Task requirements
A: Set down, word for word, the part of the opinion piece on Mitt Romney that begins at the words "Case in point: It" and ends after the words "For four days.".
B: In the opinion piece on Mitt Romney, who told Chuck Todd on MSNBC that Romney disagreed with the court's ruling that the mandate was a tax?
C: Write what comes next in the opinion piece on Mitt Romney's campaign, picking up after its final sentence.

Given passage
_ _ _
Opinion

Mitt’s losing habit

It’s said that Mitt Romney likes to deliberate: to gather massive amounts of information, master it, consult with people he trusts — then make a decision and execute his plan with precision.

Admirable? Sure. A sign of a mature perspective? Undoubtedly. But it may be destructive to his presidential bid, with the election just four months away.

Case in point: It took nearly a week for Romney to hit on an appropriate response to the Supreme Court ruling on ObamaCare. Two hours after the ruling, he said he agreed with the dissent that found nearly every element of the bill unconstitutional.

After he spoke, his party and his putative supporters could speak of little else than Chief Justice John Roberts’ perverse majority opinion. The consoling belief for those who loathe ObamaCare was that Romney had at least been handed a weapon by the court’s finding that the mandate to buy insurance is a tax — because that means Obama violated his 2008 pledge not to raise taxes on the middle class. But Romney went silent. For four days.

Then, Monday morning on MSNBC, his campaign committed a bizarre blunder: Spokesman Eric Fehrnstrom, reportedly Romney’s closest aide, told Chuck Todd: “The governor believes that what we put in place in Massachusetts was a penalty, and he disagrees with the court’s ruling that the mandate was a tax.”

So this was why Romney had gone silent. The campaign had been working through what it believed was a terrible problem — how were they to talk about the ObamaCare tax without triggering accusations that Romney’s own Massachusetts plan had been structured along the same lines?

The Romneyites looked at it from the right and from the left, from the top and from the bottom, with polls and with focus groups, not to mention soothsayers and alchemists and practicioners of voudoun. And they came up with a trick-shot solution.
_ _ _
Source material
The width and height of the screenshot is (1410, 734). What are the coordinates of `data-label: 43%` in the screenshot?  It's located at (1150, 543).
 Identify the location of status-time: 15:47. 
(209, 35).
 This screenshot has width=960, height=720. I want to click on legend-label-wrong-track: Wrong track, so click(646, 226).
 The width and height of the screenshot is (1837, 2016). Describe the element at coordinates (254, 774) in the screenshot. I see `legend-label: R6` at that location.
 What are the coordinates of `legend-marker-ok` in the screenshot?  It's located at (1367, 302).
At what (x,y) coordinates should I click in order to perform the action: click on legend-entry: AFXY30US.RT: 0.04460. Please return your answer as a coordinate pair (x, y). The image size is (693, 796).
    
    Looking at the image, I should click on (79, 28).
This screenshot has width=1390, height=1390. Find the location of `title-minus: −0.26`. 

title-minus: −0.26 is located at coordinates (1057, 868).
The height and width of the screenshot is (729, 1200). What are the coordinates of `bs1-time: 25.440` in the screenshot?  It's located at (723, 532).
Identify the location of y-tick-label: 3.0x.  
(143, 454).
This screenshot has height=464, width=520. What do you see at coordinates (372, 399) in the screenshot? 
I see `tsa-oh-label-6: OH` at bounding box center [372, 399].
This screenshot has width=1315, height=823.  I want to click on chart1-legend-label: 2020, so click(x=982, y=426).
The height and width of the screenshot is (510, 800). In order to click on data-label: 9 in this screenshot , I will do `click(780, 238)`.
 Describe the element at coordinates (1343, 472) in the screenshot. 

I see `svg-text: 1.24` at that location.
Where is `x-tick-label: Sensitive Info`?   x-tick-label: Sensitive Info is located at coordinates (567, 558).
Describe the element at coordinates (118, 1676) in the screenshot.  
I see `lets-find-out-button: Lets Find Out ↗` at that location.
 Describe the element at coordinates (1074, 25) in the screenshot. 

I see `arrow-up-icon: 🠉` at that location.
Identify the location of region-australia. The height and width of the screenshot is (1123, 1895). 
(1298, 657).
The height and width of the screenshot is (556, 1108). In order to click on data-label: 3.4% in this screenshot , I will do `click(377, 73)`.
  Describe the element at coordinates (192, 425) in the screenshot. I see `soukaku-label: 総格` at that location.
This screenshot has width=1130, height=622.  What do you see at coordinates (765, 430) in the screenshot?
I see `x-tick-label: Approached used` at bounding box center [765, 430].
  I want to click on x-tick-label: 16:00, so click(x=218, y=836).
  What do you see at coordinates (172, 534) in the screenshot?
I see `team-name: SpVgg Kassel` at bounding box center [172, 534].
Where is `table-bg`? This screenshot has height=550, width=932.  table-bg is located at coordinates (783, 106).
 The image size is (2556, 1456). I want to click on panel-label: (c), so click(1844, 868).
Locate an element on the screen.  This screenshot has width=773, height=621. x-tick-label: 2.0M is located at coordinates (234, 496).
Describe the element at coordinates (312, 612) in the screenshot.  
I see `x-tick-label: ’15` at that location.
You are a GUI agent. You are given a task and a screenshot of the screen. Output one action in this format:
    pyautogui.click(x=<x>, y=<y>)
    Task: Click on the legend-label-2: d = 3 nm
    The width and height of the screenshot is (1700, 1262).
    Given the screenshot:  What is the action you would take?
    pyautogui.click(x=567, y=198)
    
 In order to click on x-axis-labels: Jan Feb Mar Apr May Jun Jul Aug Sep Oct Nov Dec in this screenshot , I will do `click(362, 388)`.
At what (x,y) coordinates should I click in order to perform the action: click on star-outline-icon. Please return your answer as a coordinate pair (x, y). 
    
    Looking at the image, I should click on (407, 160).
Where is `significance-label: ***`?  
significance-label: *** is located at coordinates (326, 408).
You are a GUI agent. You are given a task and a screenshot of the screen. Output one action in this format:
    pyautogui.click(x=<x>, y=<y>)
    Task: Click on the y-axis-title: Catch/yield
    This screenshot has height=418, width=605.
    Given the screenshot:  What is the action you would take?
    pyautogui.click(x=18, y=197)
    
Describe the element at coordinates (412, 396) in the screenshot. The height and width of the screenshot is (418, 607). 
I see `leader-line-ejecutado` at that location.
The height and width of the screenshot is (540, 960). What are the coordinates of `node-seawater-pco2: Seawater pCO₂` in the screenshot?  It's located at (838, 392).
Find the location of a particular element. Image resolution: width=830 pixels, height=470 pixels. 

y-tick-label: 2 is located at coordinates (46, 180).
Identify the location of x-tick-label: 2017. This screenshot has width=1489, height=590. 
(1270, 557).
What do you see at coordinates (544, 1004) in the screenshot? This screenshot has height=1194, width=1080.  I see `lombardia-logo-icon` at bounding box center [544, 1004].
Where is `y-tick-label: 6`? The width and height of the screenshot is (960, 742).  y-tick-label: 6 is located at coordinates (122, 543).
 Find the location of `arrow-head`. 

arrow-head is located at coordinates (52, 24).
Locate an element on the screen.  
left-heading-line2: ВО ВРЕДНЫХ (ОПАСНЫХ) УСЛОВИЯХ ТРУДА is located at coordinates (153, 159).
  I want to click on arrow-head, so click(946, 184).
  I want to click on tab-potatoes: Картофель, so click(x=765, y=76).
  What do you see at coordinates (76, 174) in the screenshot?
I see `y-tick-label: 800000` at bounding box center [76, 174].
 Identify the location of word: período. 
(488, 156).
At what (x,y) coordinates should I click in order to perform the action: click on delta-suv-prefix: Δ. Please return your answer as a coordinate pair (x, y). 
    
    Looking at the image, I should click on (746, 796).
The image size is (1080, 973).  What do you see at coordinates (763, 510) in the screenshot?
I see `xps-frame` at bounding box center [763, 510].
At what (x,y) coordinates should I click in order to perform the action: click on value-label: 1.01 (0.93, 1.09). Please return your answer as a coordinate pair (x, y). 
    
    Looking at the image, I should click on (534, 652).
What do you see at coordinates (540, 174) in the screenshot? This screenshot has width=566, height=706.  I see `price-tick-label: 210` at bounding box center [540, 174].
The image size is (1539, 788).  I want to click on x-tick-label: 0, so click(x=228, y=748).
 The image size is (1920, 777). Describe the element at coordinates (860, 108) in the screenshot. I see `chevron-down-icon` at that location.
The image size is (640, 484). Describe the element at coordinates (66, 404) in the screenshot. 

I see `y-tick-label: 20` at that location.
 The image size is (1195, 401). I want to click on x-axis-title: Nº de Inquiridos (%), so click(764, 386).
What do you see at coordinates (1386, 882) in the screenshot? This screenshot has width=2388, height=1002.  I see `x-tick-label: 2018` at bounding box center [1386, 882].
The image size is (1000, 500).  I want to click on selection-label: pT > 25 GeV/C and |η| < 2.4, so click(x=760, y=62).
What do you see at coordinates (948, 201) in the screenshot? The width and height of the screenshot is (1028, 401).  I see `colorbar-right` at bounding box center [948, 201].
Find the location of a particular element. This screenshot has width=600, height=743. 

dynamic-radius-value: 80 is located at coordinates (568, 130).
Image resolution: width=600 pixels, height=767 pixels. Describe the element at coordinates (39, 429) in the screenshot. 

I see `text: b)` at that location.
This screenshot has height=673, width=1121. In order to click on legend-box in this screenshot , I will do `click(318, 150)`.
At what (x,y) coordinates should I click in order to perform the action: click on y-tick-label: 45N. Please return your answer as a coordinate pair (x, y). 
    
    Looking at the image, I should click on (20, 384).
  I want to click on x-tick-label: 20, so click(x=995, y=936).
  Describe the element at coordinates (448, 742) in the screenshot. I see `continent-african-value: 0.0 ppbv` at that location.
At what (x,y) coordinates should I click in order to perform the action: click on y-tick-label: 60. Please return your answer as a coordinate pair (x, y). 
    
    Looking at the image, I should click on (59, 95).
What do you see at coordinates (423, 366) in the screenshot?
_ _ _
Exercise results
A:
Case in point: It took nearly a week for Romney to hit on an appropriate response to the Supreme Court ruling on ObamaCare. Two hours after the ruling, he said he agreed with the dissent that found nearly every element of the bill unconstitutional.

After he spoke, his party and his putative supporters could speak of little else than Chief Justice John Roberts’ perverse majority opinion. The consoling belief for those who loathe ObamaCare was that Romney had at least been handed a weapon by the court’s finding that the mandate to buy insurance is a tax — because that means Obama violated his 2008 pledge not to raise taxes on the middle class. But Romney went silent. For four days.

B: Spokesman Eric Fehrnstrom.

C:
They would attack the court by saying the majority opinion was wrong, since of course conservatives believe the majority opinion was wrong. But they could save Romney from the flip-flop charge by saying the opinion was wrong because ObamaCare is not a tax like the opinion says.

By doing this, Romney would shield himself from attacking President Obama for doing something he had done himself seven years ago — imposing a monetary cost on everyone in Massachusetts who didn’t buy health care as dictated by his plan.

As a piece of crisis management, it was a pretty clever solution — but only if you think Romney was in a crisis. He wasn’t: The court’s ruling on the tax question was a problem for Obama.

We learned that Romney’s perspective on the Supreme Court decision was entirely defensive. Consumed with protecting his own weak flank on health care, he completely ignored the practical reality that he’d been handed a chance to deepen the public’s sense of Obama as a big-spending liberal whose promise to limit tax hikes to the wealthiest Americans was hollow and factitious.

That’s not just a missed opportunity; it stands as a fundamental piece of political mismanagement.

Finally, on July 4, he gave in. “The majority of the court said it’s a tax and, therefore, it is a tax,” Romney said almost grudgingly.

Here we see the costs of Romney’s deliberative approach.

First, he wastes precious time. It’s not necessary for everything in a presidential election to be rapid-fire — but when a major issue surfaces and becomes the talk of the nation, a campaign must at least be lively, engaged, on the move.

Presidents are supposed to lead, not follow. Go quiet and you look dead. If you look dead, you lose.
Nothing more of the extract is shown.